In yet another loose strand of a story that has unravelled steadily over the past few months, the chair of the panel launched by the Canadian Medical Association to recommend a new governance structure for the Canadian Medical Association Journal has resigned, for health reasons. The panel was to have reported back to the association in June, but that now seems unlikely. Mr.
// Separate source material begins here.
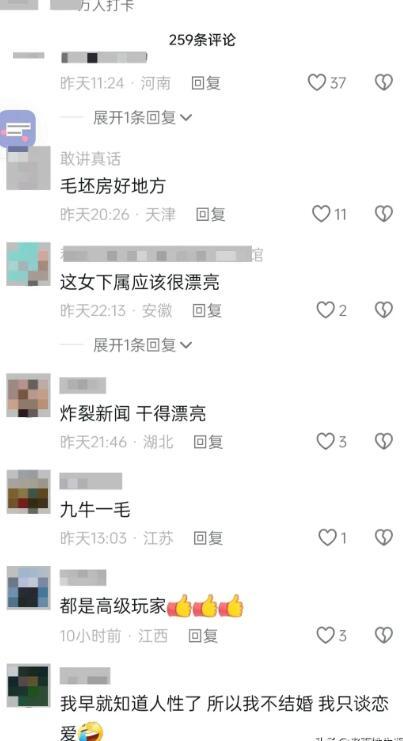Open profile of user 敢讲真话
Justice Antonio Lamer, 72, a former judge of the Supreme Court of Canada, was brought in to give some impression of stability after two senior editors of the journal were fired in what seems to have been the result of a dispute sparked by the CMA’s decision to privatize the publication. For background, see earlier posts including here and here.
Meanwhile, the two fired editors, Dr. John Hoey and Ann Marie Todkill, have been awarded the 2006 World Press Freedom award by the National Press Club. "Editors should be free to express critical but responsible views about all aspects of medicine without fear of retribution, even if those views might conflict with the commercial goals of the publisher," Spencer Moore of the press club told the Canadian Press before the ceremony Wednesday to present the $2,000 award.
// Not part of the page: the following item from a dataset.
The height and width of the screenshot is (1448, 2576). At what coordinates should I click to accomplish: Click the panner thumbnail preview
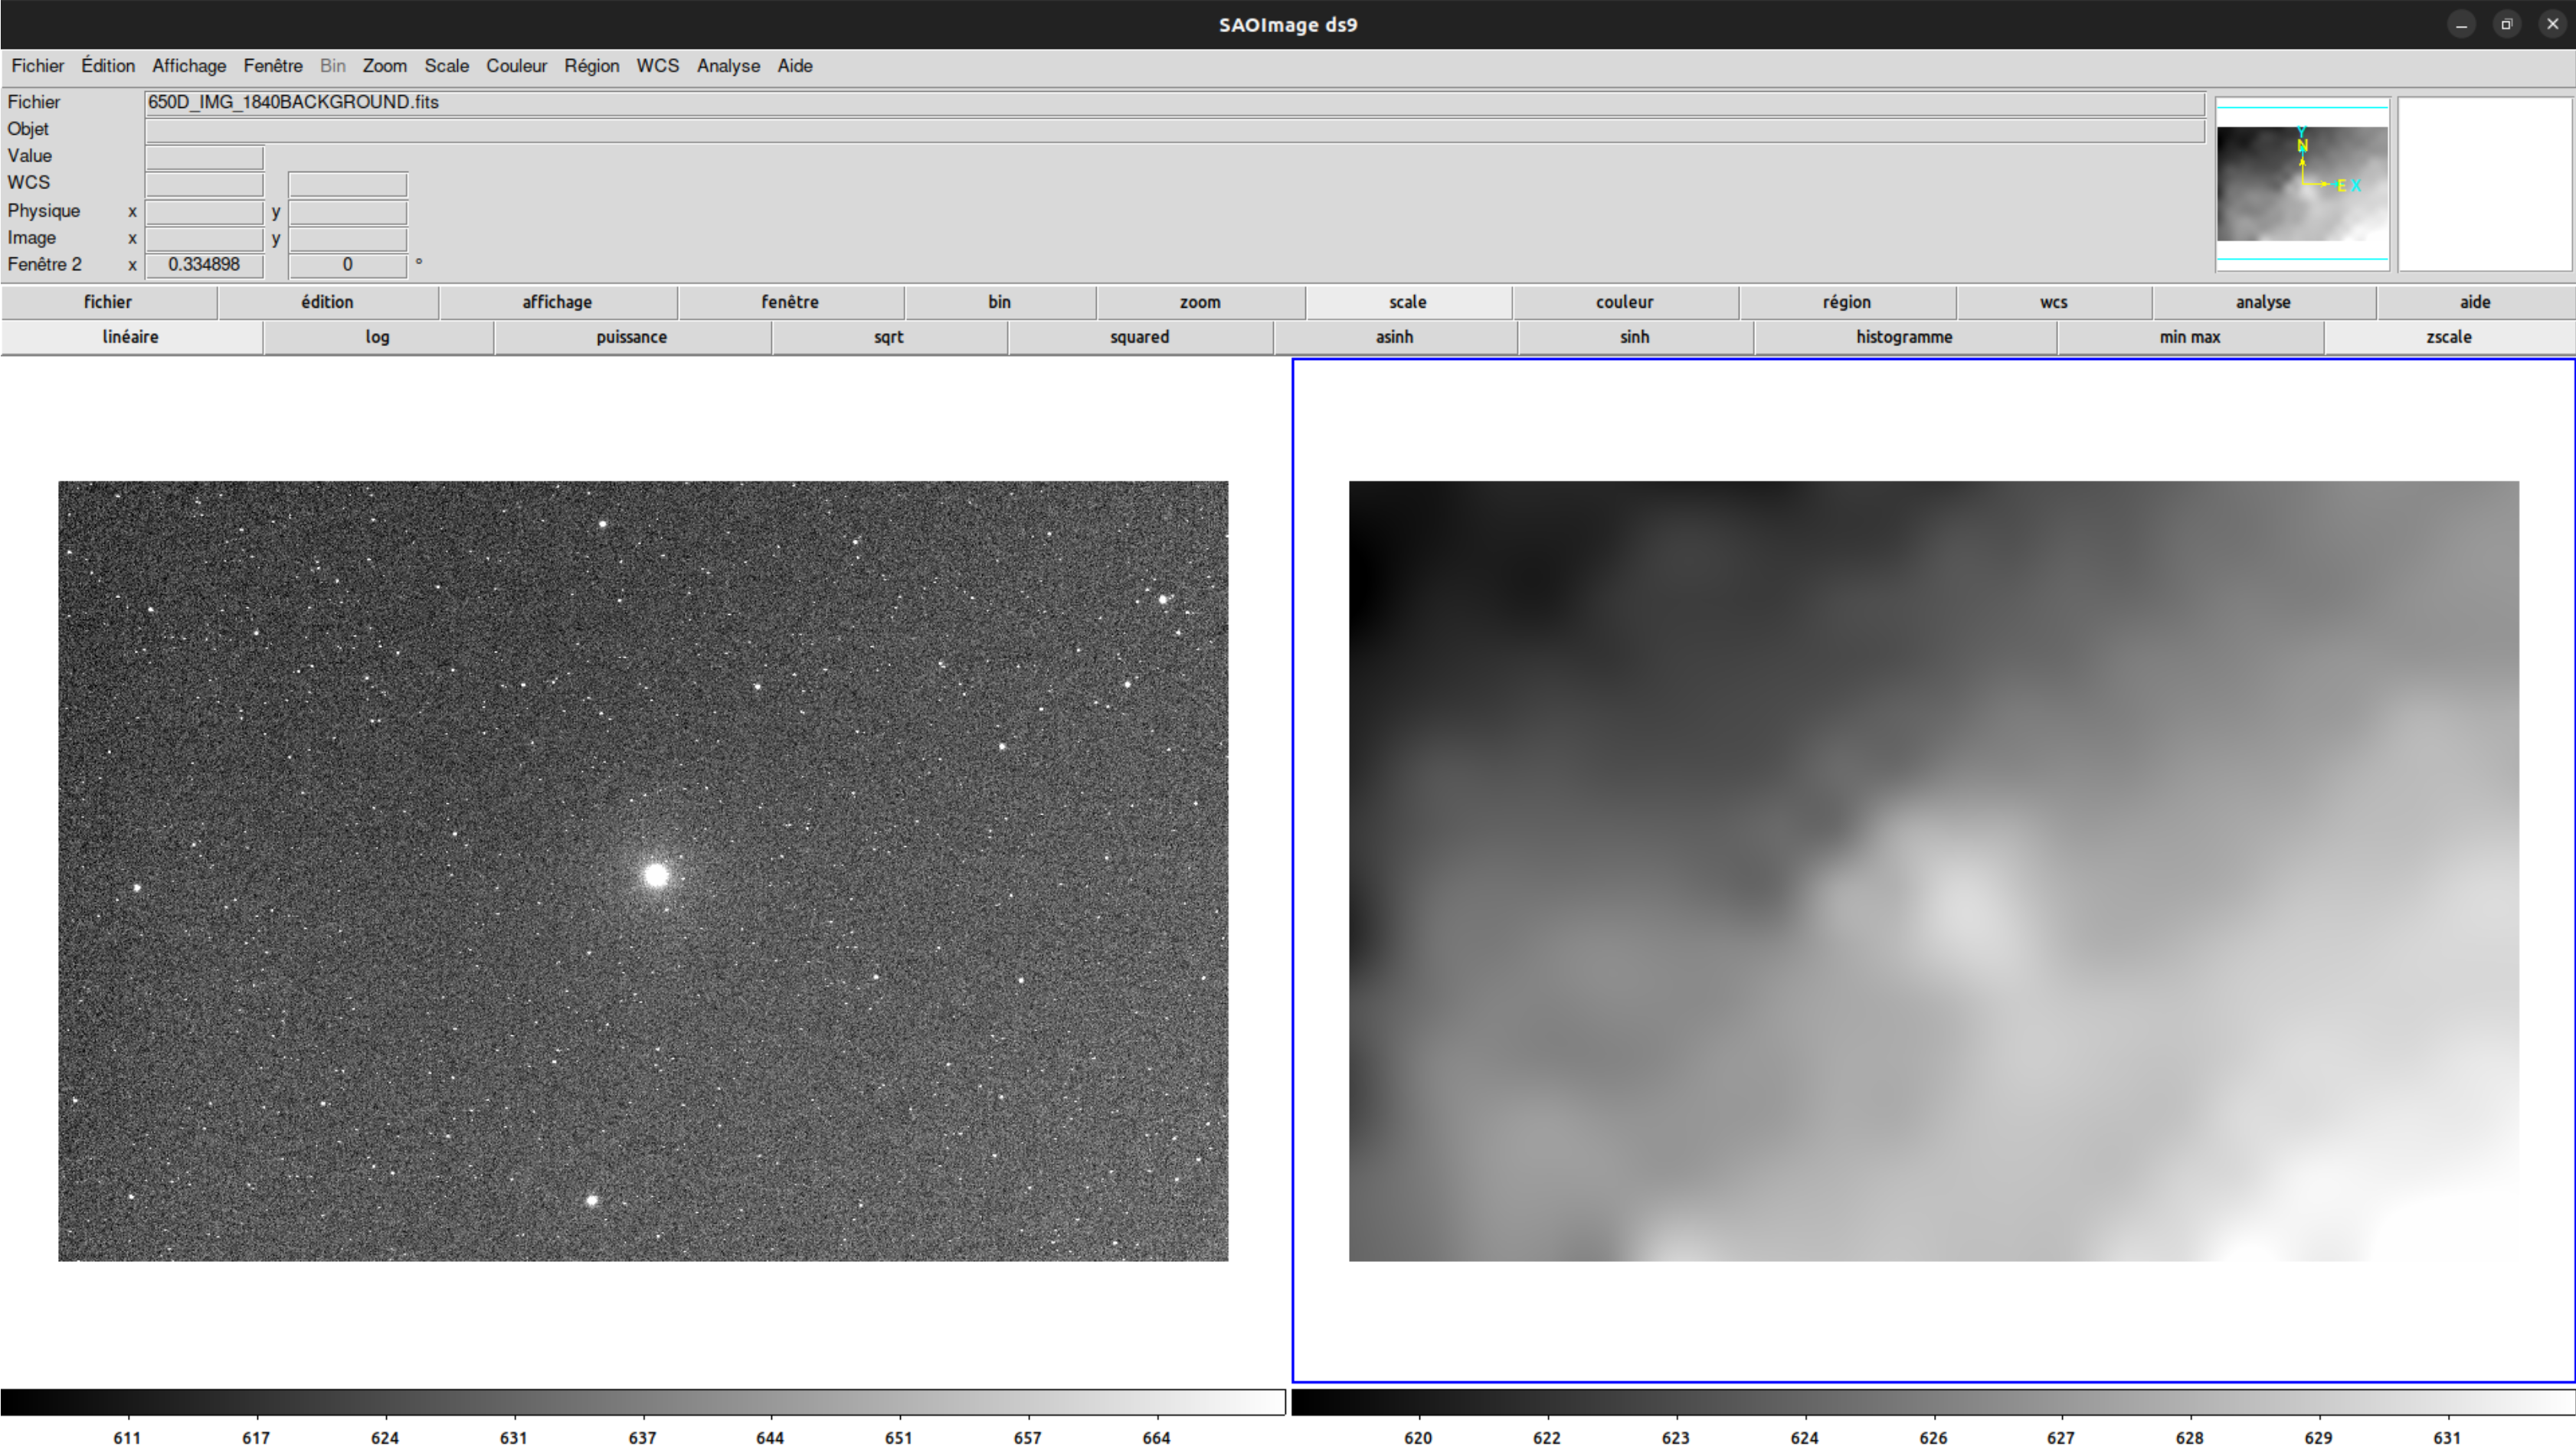(x=2301, y=184)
Hoey and Todkill have not spoken publicly about the specific events leading up to their firing. Both had signed confidentiality agreements before the controversy arose.
However, details of the conflict with journal publisher Graham Morris have leaked out, and led almost all members of the publication's editorial board to resign in protest. Several of the departed board members have said they are actively exploring the possibility of setting up a rival journal, possibly online.